Its just the way the try to control my life and the way they talk about my choices its as if Ive chosen to go on killing spree and im on the run from the government or something. I guess its hard them having expectations and them not being met- but surely my happiness is more important and they treat me like im filth sometimes.

Out2pasture Wed 18-Nov-15 01:05:07

different perspective, maybe your parents are in a different place now and better able to help your brother? maybe now or in the future if you were in a difficult circumstance they would be available to help you as well.

itsthecircleoflife Wed 18-Nov-15 01:07:18

Out- they have never struggled for money. They both have had inceedibly well paid jobs and are worse off now in retirement then anything. They both got lump sums when they retired but it was spent on paying pff their own mortgage, buying new cars and holidays. I guess they might have some left but it isnt the amount they lent to my brother- and even still, if they decided to spend it on their children surely it isnt unreasonable they should of at least made the offer to spend it on both, not just one.

Unreasonablebetty Wed 18-Nov-15 01:43:37

It sounds very unfair, but sometimes parents are shitty.
Really, really shitty.
My husband hasn't had a birthday/ Christmas gift off of his parents for two years, but his dad called him on his last birthday and asked what DH was buying him....
DH recently completed some training, which cost us over £500 for him to do, he was so proud of himself, I organised we would go for dinner, thought it would be nice to invite them. They couldn't even say congratulations because it's further than his dad ever got in his career.

My point is, parents very often don't realise how they should treat their offspring.
By the sounds of it they should be very proud of you.

captainproton Wed 18-Nov-15 06:11:53

Who is telling you or bragging to you about all the money being spent? Your parents or your brother. my mother used to say that she gave money to my sister for trivial stuff to cause tension between us. She never did. I found this out many years later when my sister and I finally spoke to one another, she believed the same thing was happening to me. Then mother used to tell her friends we had both been bought expensive gifts like cats, that we were ungrateful an never visited her. I can assure you it was all for faux sympathy because neither of us were interested in staying in contact.

Are they buying your brother's love? Are they gifting him this stuff so he doesn't slip away? You need to find out what's going on.

Also if they are loaning you money to fix cars then they maybe reluctant to loan or give larger amounts as they may think it won't represent a long term investment like a house deposit will. A house deposit is usually thought of as gaining in value.

Really though you need to work out the truth by talking to both parties and take it from there.

Jftbo74 Wed 18-Nov-15 06:33:55

I would ask them About it in a very polite grown up way.

If they say 'you're always asking for money' - politely ask them to list all the times you have asked for cash because you can only remember asking once in x years. They probably mean that your brother is always asking for money in reality.

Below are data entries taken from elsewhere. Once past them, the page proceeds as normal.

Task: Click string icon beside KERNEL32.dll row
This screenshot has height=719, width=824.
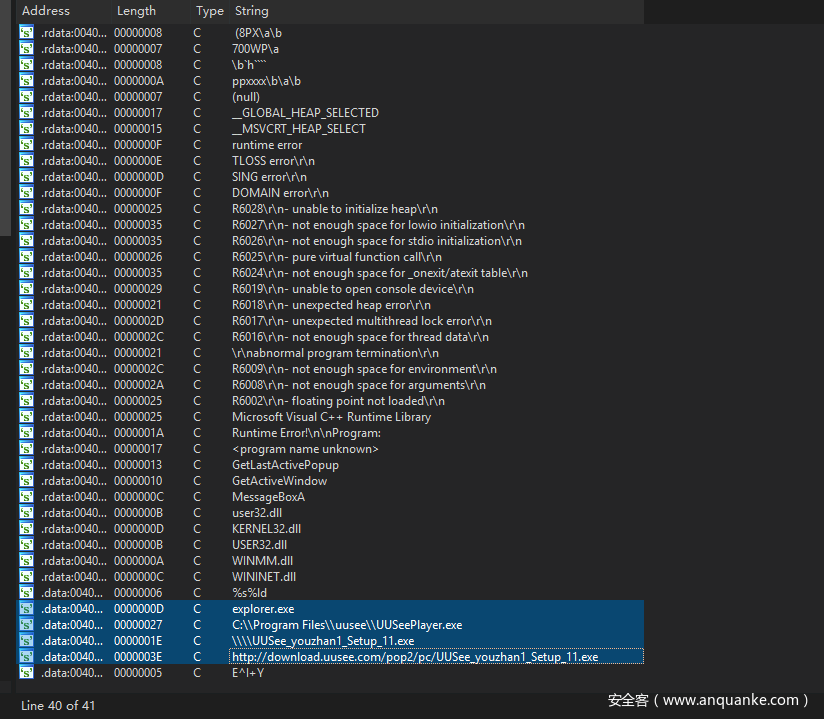Action: (26, 529)
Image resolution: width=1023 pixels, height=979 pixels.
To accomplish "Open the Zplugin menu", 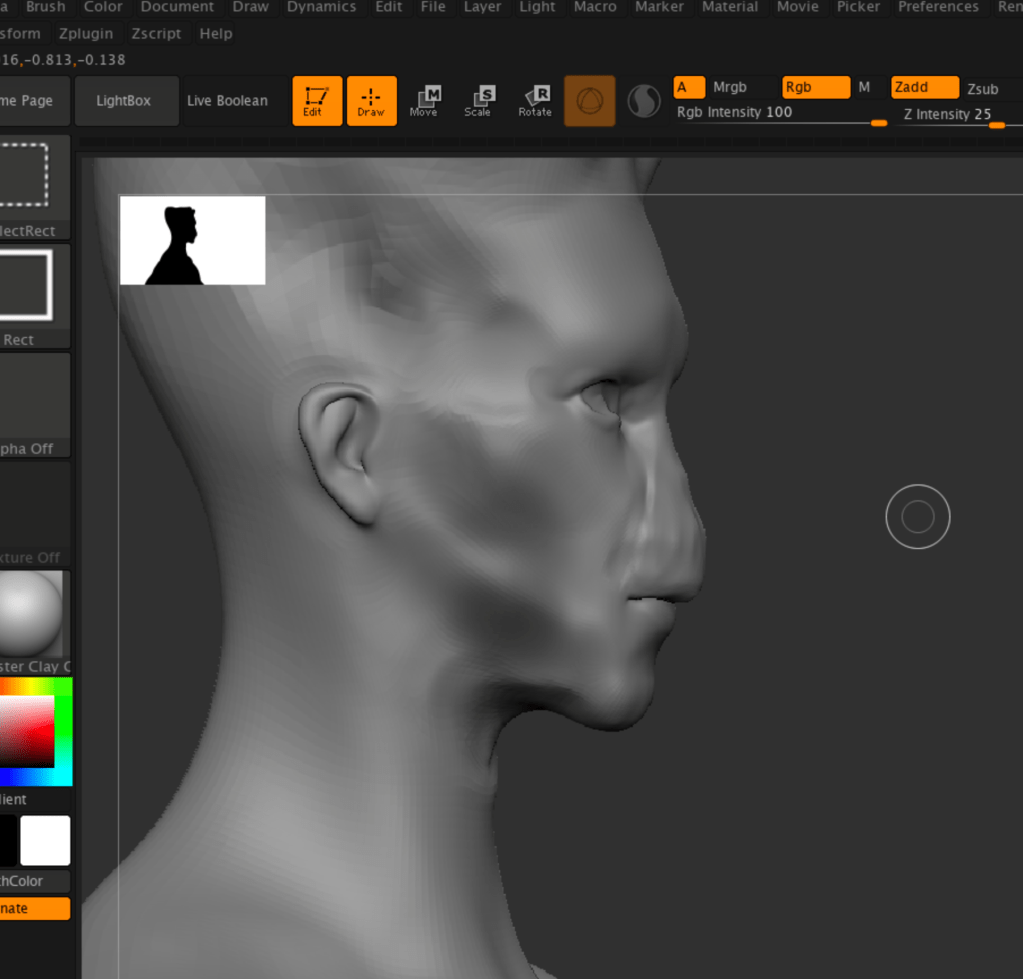I will [85, 34].
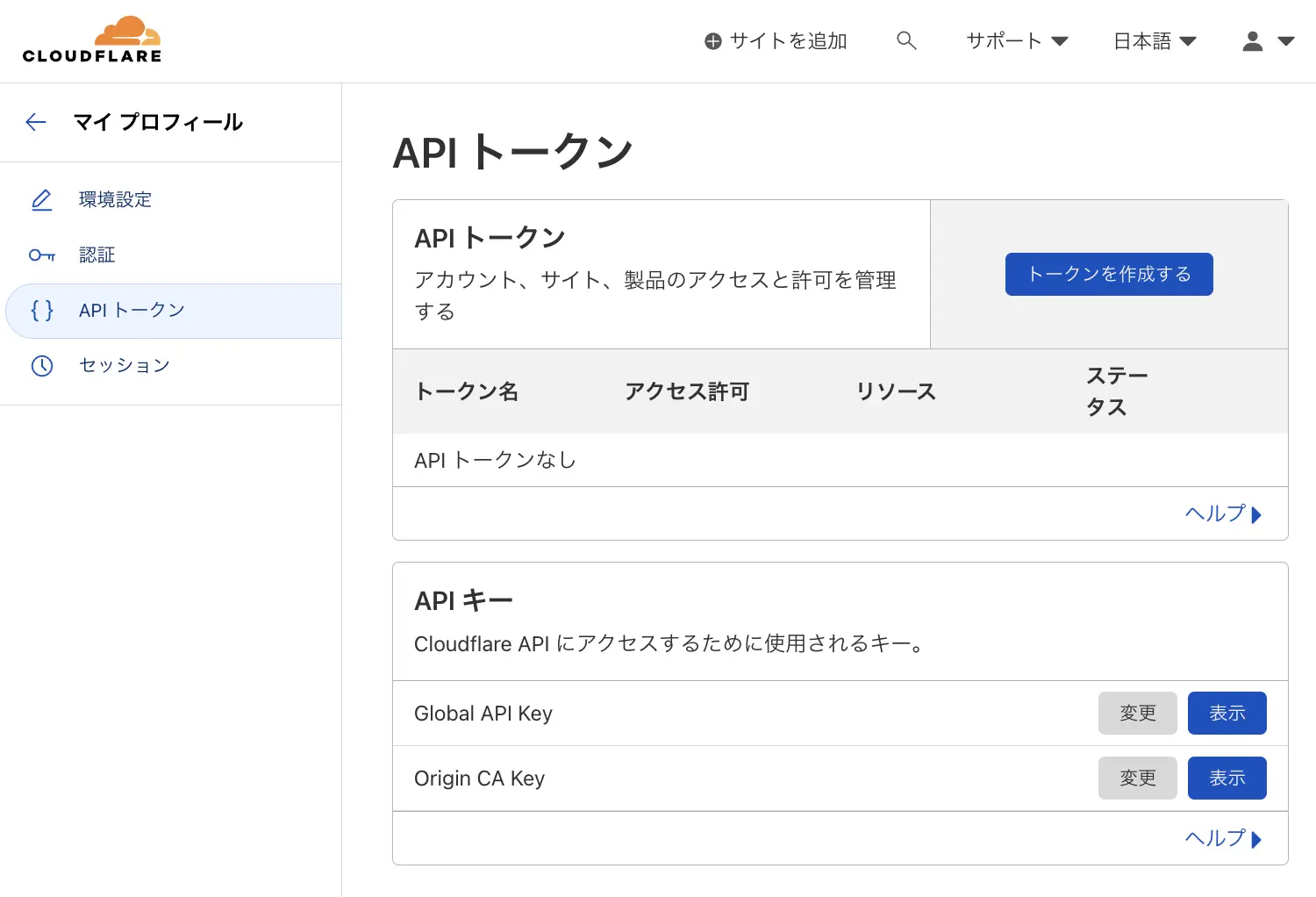The image size is (1316, 897).
Task: Click the key icon for 認証
Action: click(41, 255)
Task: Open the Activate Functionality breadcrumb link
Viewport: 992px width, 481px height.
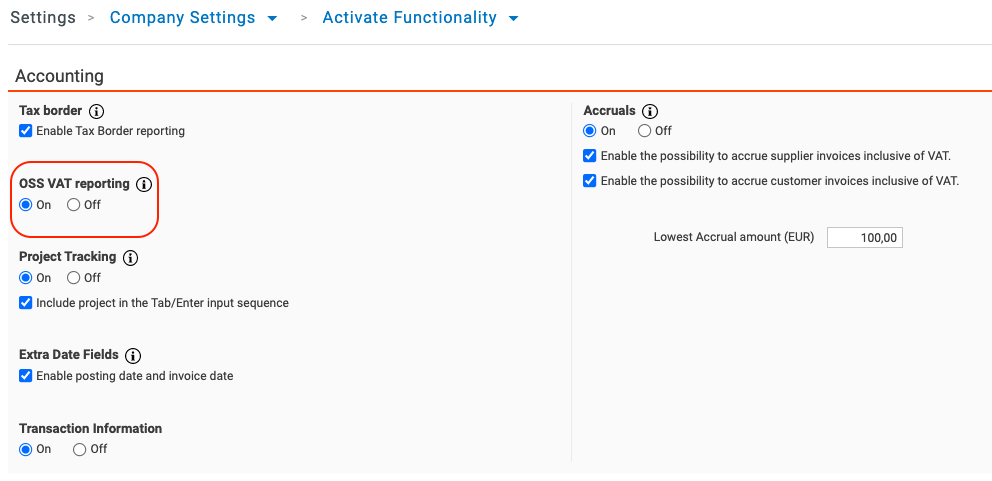Action: pyautogui.click(x=409, y=18)
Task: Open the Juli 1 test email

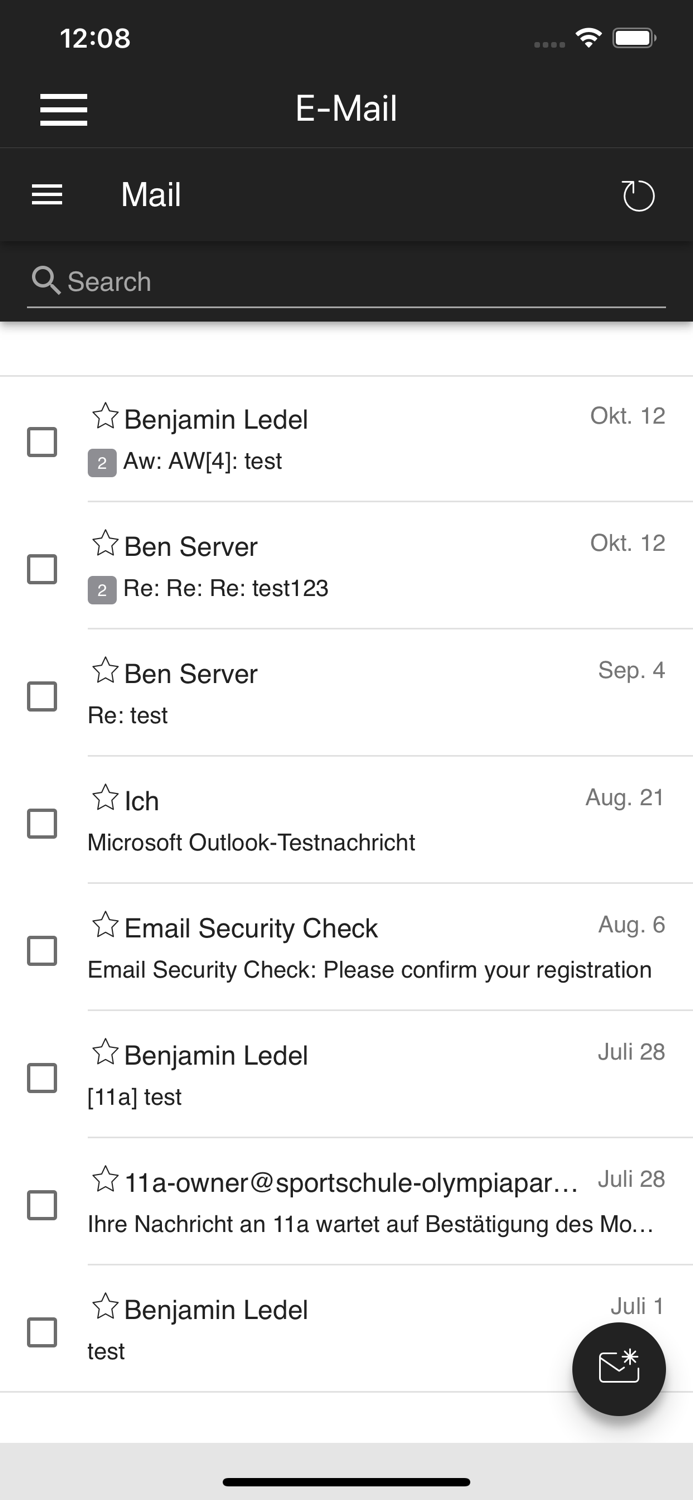Action: pos(300,1350)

If their answers confirmed they had a favourite child, I would probably lower my contact with them to once a week or fortnight. Particularly in the light that they talk so awfully and with so little respect about your hardwork and career choices. It sounds like they are very status driven and don't value your happiness.

Jftbo74 Wed 18-Nov-15 06:36:48

Also I wonder if they've got into the habit of financing your brother and your brother has got into the habit of feeling very entitled. This wouldn't make having a favourite child acceptable.

ThumbWitchesAbroad Wed 18-Nov-15 06:43:09

YANBU to be pissed off because it's such blatant favouritism. Your brother is freeloading through life off them, because he can, and because they let him; you've worked your butt off since you left school and they leave you to struggle.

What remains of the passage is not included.